Friday, May 19, 2006

Confession

It's been a sad week for me, though I'm ashamed to admit the source of my sorrow. I know writers are supposed to be scholarly and contemplative, writing and reading and discussing things of import all the time. But I (you may be relieved or disgusted to know) am not this sort of writer. I am an interminable sucker for TV. Always have been. Hours a day. Every day of the week. There, it's out there. And the aforementioned heartbreak started with Elliot's departure from "American Idol" on Wednesday and culminated in the end of "Will & Grace" last night. I wept for both endings. Even Sophie's Choice hasn't done that to me yet.
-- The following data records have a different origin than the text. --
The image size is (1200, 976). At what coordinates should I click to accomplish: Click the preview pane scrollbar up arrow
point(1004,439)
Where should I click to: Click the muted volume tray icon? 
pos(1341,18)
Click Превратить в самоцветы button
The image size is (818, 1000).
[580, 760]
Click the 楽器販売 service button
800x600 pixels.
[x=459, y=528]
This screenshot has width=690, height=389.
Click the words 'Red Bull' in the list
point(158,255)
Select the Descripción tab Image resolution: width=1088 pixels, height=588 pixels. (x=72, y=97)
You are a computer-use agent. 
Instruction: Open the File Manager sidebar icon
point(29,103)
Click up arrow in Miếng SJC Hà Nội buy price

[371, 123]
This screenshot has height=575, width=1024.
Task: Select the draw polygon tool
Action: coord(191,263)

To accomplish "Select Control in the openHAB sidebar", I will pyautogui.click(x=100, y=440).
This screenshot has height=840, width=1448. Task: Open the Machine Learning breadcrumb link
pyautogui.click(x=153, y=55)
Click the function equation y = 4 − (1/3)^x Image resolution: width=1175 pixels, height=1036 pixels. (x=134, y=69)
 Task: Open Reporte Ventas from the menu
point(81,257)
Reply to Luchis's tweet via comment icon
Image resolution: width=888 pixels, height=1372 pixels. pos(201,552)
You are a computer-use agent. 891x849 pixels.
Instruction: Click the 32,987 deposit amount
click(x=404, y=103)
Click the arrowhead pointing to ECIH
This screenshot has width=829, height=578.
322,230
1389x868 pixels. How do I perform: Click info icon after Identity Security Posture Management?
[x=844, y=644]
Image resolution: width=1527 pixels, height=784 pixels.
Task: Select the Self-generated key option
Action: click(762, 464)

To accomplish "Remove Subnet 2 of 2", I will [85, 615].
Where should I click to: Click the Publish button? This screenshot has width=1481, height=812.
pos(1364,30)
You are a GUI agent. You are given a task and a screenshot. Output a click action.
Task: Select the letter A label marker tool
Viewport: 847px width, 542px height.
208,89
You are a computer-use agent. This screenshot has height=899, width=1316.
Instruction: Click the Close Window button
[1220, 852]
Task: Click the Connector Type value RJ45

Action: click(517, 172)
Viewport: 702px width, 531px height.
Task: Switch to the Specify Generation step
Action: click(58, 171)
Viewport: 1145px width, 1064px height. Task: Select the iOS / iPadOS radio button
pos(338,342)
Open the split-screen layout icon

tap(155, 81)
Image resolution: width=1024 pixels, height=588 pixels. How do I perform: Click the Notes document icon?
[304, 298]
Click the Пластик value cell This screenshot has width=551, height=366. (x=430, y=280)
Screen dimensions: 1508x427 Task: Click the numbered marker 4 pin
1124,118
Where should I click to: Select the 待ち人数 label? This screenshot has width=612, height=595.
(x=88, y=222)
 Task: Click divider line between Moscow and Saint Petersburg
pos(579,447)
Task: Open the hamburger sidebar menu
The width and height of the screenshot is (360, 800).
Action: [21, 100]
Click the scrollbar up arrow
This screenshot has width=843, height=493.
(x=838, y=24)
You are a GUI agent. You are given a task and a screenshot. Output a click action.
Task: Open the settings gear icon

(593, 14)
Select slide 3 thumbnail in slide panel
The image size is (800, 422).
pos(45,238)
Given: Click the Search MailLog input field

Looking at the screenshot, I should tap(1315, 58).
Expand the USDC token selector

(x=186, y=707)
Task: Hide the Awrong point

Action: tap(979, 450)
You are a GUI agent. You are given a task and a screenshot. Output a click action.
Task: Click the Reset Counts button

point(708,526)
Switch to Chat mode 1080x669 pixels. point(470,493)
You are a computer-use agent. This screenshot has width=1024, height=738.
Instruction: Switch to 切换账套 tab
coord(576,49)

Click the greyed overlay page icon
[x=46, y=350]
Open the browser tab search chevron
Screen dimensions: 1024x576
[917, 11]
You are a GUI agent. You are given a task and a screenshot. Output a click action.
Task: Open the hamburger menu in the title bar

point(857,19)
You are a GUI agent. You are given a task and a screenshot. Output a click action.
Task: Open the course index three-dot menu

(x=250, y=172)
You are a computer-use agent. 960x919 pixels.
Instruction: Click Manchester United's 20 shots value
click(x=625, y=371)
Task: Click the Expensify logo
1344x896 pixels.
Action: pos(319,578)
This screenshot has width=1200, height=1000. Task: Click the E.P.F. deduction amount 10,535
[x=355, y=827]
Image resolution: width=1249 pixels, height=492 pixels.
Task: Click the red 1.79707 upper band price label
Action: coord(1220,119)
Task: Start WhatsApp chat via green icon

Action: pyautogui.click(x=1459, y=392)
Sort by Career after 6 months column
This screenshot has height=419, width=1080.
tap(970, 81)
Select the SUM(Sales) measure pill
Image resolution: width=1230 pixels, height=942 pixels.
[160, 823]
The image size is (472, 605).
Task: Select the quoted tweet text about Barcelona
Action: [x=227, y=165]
Speaking of which, this weekend I want to finish reading it. It's incredible. I wish I could write something so absolutely complex. If you haven't noticed I'm on a real 1970's lit-kick lately. I actually ordered a used copy of Scott "Endless Love" Spencer's Preservation Hall too which arrived a few days ago. ( I feel less guilty about my TV affliction/addiction, because I am equally addicted to buying books -- the used books feature on amazon is my heroin.) P's also got another 10K on Sunday. This time we won't go to the race, but we'll meet him at The Diner afterwards. I'm thinking about their Croque Monsieur. I am also teaching my final workshop until mid-June. I am ready for the break.

Oh, and lastly, next week the book goes out and I'll start my feverish trembling.

2 comments:

Forum3037 said...

I wept at the end of Will and Grace too. And I'm glad to know someone else out there in literary world is a sucker for TV.

I'm going to try to contact you at the stewbalm address you give on your website, but I just wanted to tell you that I picked up Nearer Than The Sky today and wept all through the first two chapters. I'm writing a novel about Munchausen's/MBP too and I'm trying to do it from the perspective of three different characters involved in that awful loop, including the character who HAS Munchausen's (not easy). Anyway, I LOVE your writing, and in fact am a little daunted by it. It's hard to see someone else working with the same material--and so well.

And I wanted to ask you if, at times, you ever felt like you were drowning in the horror of that material. I've been reading the psychiatric literature on the disorder and that, coupled with my tangential personal experience knowing someone with the disorder, has completely sucked me into the vortex. I liked what you said in your acknowledgements page about learning how to dance in the puddles. I don't think I'm there yet.

Kathryn Paterson

T. Greenwood said...

Hi Kathryn,

Your book sounds fascinating (and ambitious!) I am so pleased that you found Nearer Than the Sky helpful. It was difficult to write about a family that was so absolutely messed up, but I also fell head-over-heels for Benny, and so writing about his death was actually the most painful part of the process.

Good luck with your work. Please let me know when it hits the shelves!